Restate word for word the lines in the listing below, starting at the line containing "Instruction: Expand 展开 32 条回复" and ending at the line containing "This screenshot has height=613, width=1024.", both included; leave out the rest.

# MATERIAL FOR THIS EXERCISE
________________________________________

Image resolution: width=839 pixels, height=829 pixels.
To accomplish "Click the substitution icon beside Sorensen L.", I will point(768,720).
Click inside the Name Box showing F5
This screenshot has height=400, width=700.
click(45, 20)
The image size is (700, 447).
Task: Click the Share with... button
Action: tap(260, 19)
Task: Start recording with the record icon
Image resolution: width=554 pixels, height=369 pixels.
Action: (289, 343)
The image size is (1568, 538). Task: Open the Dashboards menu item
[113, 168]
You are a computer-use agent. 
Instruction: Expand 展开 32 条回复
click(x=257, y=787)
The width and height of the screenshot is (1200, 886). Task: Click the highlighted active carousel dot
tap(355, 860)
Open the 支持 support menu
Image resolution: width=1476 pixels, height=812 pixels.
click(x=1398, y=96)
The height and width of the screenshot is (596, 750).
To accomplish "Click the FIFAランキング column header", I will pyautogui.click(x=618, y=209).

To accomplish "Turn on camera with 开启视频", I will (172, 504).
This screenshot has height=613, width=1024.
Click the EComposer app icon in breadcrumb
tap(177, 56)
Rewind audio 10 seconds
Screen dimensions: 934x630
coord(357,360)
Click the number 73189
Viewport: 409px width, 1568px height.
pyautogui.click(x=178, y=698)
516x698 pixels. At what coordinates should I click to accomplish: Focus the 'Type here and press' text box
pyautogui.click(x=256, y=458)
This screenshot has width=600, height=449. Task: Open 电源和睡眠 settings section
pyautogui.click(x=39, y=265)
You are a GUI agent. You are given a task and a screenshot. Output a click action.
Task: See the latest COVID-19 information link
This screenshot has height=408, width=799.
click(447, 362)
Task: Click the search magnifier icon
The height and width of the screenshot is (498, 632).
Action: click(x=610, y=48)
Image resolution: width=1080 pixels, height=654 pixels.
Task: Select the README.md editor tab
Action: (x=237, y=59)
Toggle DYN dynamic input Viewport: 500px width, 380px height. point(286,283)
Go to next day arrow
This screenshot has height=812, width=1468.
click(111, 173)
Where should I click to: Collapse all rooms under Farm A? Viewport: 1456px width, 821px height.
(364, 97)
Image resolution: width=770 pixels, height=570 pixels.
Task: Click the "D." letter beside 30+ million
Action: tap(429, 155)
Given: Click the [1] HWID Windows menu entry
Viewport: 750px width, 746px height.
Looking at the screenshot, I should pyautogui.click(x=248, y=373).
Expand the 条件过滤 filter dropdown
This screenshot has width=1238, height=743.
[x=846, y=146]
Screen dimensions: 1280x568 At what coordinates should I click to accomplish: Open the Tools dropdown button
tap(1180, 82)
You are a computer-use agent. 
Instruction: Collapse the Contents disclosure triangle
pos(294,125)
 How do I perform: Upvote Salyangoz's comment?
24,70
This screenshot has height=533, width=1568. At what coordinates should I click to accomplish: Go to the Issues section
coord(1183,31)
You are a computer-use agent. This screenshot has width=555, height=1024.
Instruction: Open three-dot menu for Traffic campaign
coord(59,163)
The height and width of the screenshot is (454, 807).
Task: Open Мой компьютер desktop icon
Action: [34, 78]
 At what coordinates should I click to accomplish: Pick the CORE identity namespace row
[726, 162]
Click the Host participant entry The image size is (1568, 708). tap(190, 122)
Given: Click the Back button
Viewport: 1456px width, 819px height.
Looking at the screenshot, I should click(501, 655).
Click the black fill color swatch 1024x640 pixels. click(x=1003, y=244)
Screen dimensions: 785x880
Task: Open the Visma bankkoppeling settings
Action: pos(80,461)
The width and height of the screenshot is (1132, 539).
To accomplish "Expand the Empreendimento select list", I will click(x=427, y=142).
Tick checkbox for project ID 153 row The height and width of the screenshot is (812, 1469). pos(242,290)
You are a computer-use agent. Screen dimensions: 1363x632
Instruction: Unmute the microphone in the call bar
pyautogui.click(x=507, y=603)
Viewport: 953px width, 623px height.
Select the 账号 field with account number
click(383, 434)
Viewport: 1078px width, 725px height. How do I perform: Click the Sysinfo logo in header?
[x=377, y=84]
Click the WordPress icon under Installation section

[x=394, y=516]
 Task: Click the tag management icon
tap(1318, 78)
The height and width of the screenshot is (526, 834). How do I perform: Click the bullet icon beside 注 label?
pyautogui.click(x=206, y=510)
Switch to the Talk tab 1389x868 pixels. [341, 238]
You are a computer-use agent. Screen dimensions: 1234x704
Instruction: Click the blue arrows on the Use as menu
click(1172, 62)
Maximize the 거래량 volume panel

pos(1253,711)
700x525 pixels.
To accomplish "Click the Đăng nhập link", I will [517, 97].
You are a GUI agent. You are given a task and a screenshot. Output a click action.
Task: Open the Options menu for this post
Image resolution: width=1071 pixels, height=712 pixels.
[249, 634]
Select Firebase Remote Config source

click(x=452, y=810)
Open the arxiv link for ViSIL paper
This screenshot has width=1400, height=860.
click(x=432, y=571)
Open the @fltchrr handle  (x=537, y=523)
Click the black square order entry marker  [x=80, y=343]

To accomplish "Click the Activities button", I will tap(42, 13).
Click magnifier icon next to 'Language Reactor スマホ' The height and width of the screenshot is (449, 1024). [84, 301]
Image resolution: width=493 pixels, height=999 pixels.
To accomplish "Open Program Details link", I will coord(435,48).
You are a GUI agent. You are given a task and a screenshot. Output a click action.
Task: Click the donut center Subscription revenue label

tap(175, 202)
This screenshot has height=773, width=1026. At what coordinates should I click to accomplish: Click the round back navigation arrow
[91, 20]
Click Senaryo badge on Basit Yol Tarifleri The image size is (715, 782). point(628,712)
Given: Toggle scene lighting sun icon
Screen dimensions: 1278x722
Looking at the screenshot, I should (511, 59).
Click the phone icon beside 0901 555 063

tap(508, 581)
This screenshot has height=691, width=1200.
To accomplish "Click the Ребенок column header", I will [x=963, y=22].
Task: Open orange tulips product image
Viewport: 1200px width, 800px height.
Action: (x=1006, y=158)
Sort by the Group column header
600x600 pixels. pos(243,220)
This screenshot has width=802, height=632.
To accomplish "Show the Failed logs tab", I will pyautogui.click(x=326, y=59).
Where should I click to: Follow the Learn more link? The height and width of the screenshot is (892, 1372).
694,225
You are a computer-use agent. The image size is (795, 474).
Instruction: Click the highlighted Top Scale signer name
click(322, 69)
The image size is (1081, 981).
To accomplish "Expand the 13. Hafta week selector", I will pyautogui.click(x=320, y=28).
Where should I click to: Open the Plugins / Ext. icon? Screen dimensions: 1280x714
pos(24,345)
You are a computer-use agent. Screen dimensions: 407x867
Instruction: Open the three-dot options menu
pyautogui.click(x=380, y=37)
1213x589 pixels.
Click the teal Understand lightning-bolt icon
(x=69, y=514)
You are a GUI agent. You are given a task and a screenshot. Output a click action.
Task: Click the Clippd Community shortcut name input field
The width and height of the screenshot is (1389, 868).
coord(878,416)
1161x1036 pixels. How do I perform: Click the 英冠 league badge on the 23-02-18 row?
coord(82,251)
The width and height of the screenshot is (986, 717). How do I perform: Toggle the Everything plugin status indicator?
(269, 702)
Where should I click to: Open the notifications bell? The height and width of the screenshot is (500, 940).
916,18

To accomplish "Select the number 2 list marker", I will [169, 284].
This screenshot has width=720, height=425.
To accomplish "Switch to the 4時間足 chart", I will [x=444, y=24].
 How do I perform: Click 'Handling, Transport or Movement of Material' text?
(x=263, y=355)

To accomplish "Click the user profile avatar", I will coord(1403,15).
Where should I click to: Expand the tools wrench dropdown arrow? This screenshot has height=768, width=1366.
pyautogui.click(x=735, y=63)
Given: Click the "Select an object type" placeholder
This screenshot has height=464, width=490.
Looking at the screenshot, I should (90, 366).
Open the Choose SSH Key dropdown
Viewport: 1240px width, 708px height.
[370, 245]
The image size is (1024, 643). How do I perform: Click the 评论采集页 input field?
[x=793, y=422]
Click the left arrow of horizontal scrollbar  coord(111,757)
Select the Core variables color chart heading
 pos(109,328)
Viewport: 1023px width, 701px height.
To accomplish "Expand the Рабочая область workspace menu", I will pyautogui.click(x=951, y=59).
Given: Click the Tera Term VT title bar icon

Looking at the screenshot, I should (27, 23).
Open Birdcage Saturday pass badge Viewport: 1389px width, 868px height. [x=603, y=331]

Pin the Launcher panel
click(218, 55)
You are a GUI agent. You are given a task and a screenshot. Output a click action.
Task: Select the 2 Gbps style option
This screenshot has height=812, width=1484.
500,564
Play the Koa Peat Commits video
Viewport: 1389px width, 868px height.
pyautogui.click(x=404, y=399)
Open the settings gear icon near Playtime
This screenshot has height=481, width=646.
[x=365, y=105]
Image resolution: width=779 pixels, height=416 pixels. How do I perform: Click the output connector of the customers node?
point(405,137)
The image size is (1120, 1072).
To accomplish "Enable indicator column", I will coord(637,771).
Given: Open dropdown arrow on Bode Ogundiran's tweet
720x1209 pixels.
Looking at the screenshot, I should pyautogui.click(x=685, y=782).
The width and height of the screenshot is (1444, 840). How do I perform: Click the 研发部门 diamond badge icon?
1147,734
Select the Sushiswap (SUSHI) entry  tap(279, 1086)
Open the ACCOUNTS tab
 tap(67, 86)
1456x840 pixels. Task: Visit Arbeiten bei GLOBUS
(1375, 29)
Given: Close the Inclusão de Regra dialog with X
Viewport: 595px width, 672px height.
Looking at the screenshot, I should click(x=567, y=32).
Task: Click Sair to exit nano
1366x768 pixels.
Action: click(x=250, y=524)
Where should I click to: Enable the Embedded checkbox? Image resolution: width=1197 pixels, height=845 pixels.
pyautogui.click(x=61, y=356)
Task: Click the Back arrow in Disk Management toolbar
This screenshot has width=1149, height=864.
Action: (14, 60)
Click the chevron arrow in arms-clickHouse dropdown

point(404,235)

________________________________________

# WRITTEN RESPONSE
Instruction: Expand 展开 32 条回复
click(x=257, y=787)
The width and height of the screenshot is (1200, 886). Task: Click the highlighted active carousel dot
tap(355, 860)
Open the 支持 support menu
Image resolution: width=1476 pixels, height=812 pixels.
click(x=1398, y=96)
The height and width of the screenshot is (596, 750).
To accomplish "Click the FIFAランキング column header", I will pyautogui.click(x=618, y=209).

To accomplish "Turn on camera with 开启视频", I will (172, 504).
This screenshot has height=613, width=1024.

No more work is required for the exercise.